Documents¶

Documents are files, URLs, or plain text that you upload into a project. The platform automatically chunks and indexes them so their content becomes searchable and extractable into the knowledge graph.

Supported sources¶

Source type	Description
File upload	PDF, Word, Markdown, plain text, and other formats
URL	Web pages fetched and converted to text
Text	Raw text content submitted directly via API
Data source sync	Documents imported automatically from connected integrations (see Data Sources)

Uploading a Document¶

CLIAPI (file)API (URL)

memory documents upload ./report.pdf --project my-project
memory documents upload https://example.com/spec.html --project my-project

POST /api/documents/upload
Content-Type: multipart/form-data

file=@report.pdf

POST /api/documents
Content-Type: application/json

{
  "sourceUrl": "https://example.com/spec.html",
  "sourceType": "url"
}

After upload the document enters a conversion pipeline: the file is parsed, split into chunks, and each chunk is embedded for semantic search.

Document fields¶

Field	Description
`filename`	Original file name
`sourceUrl`	URL if the document came from a web source
`mimeType`	Detected MIME type
`fileSizeBytes`	File size
`conversionStatus`	`pending` · `processing` · `completed` · `failed`
`chunks`	Number of text chunks created
`embeddedChunks`	Number of chunks with embeddings (ready for semantic search)
`totalChars`	Total character count across all chunks
`extractionStatus`	Status of AI entity extraction (if auto-extraction is enabled)

Listing Documents¶

CLIAPI

memory documents list --project my-project

GET /api/documents?projectId={id}&limit=50

Viewing Document Content¶

Preview the converted text content of a document:

GET /api/documents/{id}/content

Download the original file:

GET /api/documents/{id}/download

Automatic Extraction¶

If the project has auto_extract_objects enabled, the platform runs AI extraction on every new document to populate the knowledge graph with typed objects and relationships.
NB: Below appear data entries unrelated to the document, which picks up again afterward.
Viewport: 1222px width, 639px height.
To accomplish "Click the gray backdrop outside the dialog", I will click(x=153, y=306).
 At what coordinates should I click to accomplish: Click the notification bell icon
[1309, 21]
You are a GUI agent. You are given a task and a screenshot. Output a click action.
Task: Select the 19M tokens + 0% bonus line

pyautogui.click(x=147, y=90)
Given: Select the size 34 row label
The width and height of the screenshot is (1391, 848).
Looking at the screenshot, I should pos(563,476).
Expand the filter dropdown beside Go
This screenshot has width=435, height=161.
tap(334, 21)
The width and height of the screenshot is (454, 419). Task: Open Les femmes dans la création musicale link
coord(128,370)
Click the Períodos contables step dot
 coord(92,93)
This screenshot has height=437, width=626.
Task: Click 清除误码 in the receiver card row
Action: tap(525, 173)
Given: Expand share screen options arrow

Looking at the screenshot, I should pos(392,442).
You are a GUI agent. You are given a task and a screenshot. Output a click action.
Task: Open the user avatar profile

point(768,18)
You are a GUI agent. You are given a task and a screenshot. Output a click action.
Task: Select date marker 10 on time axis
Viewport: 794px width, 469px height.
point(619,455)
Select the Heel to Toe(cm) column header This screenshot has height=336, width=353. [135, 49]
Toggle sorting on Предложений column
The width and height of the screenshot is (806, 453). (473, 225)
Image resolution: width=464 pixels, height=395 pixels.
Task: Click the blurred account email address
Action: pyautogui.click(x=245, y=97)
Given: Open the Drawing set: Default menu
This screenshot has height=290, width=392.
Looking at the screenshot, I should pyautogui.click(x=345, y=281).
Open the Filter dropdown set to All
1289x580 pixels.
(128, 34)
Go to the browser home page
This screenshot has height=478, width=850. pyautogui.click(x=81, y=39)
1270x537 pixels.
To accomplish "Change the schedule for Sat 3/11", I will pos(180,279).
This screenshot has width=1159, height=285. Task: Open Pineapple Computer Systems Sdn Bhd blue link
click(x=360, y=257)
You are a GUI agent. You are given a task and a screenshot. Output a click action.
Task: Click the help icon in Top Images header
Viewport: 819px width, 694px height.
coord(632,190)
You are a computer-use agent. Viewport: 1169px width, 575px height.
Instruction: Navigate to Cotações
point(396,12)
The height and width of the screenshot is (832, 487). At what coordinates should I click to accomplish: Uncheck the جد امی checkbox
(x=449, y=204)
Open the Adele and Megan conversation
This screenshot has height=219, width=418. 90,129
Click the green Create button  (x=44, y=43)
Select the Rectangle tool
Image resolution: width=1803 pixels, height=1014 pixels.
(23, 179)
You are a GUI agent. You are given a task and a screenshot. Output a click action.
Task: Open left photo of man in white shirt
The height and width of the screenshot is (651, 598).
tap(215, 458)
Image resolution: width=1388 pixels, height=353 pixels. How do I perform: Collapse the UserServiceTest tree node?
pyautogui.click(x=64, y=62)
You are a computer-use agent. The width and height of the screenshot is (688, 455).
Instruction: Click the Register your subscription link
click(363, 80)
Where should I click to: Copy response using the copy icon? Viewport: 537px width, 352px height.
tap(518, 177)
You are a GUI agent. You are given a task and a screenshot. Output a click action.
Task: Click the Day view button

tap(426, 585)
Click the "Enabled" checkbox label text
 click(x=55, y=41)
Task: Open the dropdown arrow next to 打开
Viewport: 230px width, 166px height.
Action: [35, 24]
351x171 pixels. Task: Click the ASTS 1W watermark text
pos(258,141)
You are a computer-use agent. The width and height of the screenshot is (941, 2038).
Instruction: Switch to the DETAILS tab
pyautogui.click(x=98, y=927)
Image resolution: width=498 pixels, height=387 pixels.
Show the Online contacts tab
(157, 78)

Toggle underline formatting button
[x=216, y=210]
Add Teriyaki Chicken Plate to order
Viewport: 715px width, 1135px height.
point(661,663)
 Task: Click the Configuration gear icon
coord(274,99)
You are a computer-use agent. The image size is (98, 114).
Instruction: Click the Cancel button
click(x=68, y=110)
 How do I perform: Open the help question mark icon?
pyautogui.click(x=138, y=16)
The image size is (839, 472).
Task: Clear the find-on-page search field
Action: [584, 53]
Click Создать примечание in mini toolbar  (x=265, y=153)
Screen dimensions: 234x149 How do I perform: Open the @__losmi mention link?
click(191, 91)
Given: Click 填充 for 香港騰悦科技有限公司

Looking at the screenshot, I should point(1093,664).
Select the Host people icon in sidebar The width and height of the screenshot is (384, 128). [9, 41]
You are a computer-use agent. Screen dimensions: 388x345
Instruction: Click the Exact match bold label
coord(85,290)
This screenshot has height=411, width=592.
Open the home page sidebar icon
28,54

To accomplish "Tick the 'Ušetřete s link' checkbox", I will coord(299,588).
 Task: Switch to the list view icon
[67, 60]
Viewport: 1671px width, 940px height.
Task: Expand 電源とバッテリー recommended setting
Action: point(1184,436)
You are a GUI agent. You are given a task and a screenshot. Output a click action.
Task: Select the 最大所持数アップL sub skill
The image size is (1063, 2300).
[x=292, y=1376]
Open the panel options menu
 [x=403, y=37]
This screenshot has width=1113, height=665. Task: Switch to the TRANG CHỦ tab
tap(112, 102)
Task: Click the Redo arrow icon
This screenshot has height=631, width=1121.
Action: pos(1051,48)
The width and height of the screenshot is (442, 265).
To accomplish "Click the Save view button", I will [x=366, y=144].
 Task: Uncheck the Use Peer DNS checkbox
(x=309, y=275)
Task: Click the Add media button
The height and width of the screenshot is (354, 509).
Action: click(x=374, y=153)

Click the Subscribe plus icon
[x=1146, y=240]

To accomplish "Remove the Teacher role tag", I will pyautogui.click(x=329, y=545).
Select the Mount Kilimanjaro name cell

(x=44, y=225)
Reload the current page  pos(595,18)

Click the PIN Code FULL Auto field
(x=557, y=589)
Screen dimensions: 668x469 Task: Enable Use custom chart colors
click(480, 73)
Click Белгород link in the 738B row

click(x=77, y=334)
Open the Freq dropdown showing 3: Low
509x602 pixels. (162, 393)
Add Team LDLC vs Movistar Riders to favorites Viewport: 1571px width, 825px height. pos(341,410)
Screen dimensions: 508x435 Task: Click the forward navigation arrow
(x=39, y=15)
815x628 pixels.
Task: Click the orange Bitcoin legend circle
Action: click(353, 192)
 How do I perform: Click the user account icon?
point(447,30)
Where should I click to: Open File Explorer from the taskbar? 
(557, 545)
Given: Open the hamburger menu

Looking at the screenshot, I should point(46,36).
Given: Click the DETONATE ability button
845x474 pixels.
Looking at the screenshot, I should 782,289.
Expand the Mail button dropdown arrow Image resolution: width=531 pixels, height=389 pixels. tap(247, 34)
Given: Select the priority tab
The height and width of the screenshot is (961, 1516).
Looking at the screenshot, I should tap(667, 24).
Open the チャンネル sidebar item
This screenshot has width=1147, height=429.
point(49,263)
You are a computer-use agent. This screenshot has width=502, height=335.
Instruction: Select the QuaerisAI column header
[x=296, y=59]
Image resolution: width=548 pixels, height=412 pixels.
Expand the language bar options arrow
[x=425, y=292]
You can also trigger extraction manually from the document detail view in the admin UI, or via the extraction API.

Extraction pipeline

Extraction runs asynchronously. Monitor progress via Tasks or the admin extraction panel.

Deletion Impact¶

Before deleting a document, check what would be affected:

GET /api/documents/{id}/deletion-impact

Returns counts of chunks, embeddings, and graph objects that were sourced from this document.

Bulk impact check:

POST /api/documents/deletion-impact
{ "ids": ["doc_1", "doc_2"] }

Deleting Documents¶

CLIAPI

memory documents delete <doc-id> --project my-project

DELETE /api/documents/{id}

Bulk delete:

DELETE /api/documents
{ "ids": ["doc_1", "doc_2"] }

Warning

Deleting a document removes its chunks and embeddings. Graph objects extracted from it are not automatically deleted — they remain in the graph.

Chunking¶

Documents are split into overlapping text segments (chunks) for retrieval. Chunking behavior is configured per project:

Setting	Description
`strategy`	`character` (default), `sentence`, or `paragraph`
`maxChunkSize`	Maximum characters per chunk
`minChunkSize`	Minimum characters per chunk
`overlap`	Character overlap between consecutive chunks

Configure via Project Settings → Chunking or via PATCH /api/projects/{id} with the chunking_config field.

To re-chunk a specific document after changing the config:

POST /api/documents/{id}/recreate-chunks